Each line, starting at the one with "The width and height of the screenshot is (597, 374)." and running to the end of the data below, is to be set down again exactly, both ends included; leave pictures out.
*** Opening EXERCISE DATA ***
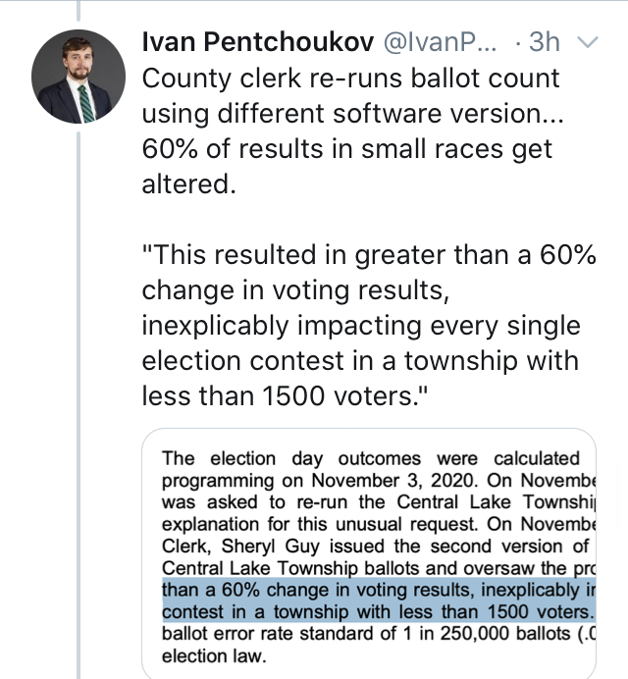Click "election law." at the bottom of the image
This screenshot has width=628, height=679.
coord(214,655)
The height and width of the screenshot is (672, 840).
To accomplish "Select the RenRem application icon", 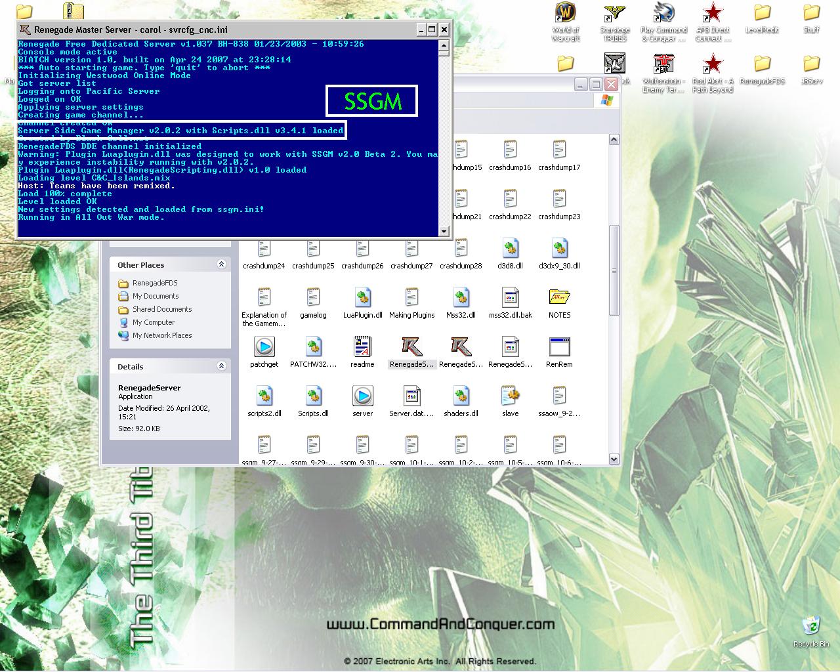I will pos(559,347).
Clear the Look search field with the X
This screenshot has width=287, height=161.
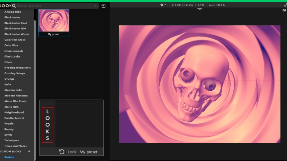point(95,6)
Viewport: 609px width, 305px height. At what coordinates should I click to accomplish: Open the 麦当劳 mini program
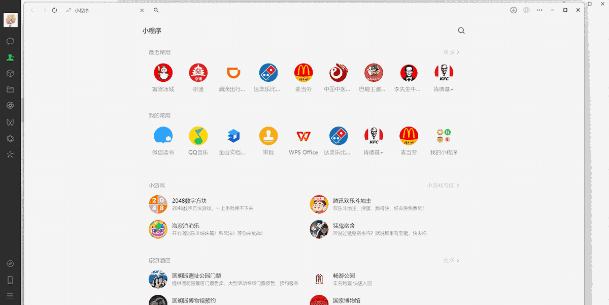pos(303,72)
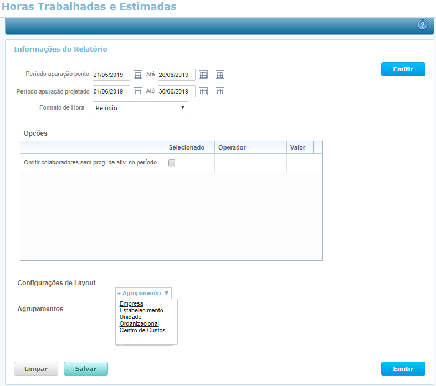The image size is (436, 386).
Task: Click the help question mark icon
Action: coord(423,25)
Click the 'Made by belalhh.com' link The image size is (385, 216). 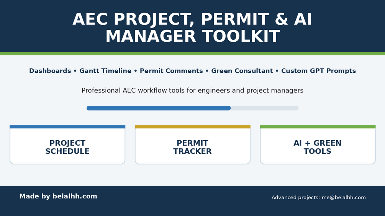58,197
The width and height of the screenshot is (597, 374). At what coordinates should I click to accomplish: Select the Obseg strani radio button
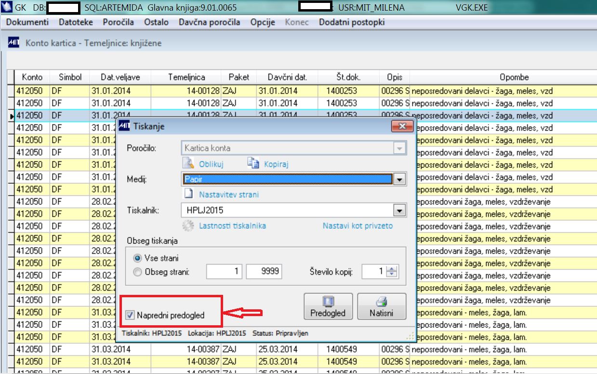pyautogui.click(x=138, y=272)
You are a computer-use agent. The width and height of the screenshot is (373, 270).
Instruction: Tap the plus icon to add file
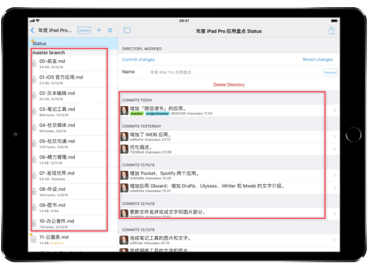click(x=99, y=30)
*** Closing EXERCISE DATA ***
=== WRITTEN SOLUTION ===
The width and height of the screenshot is (597, 374). At what coordinates should I click to accomplish: Select the Obseg strani radio button
pyautogui.click(x=138, y=272)
You are a computer-use agent. The width and height of the screenshot is (373, 270).
Instruction: Tap the plus icon to add file
click(x=99, y=30)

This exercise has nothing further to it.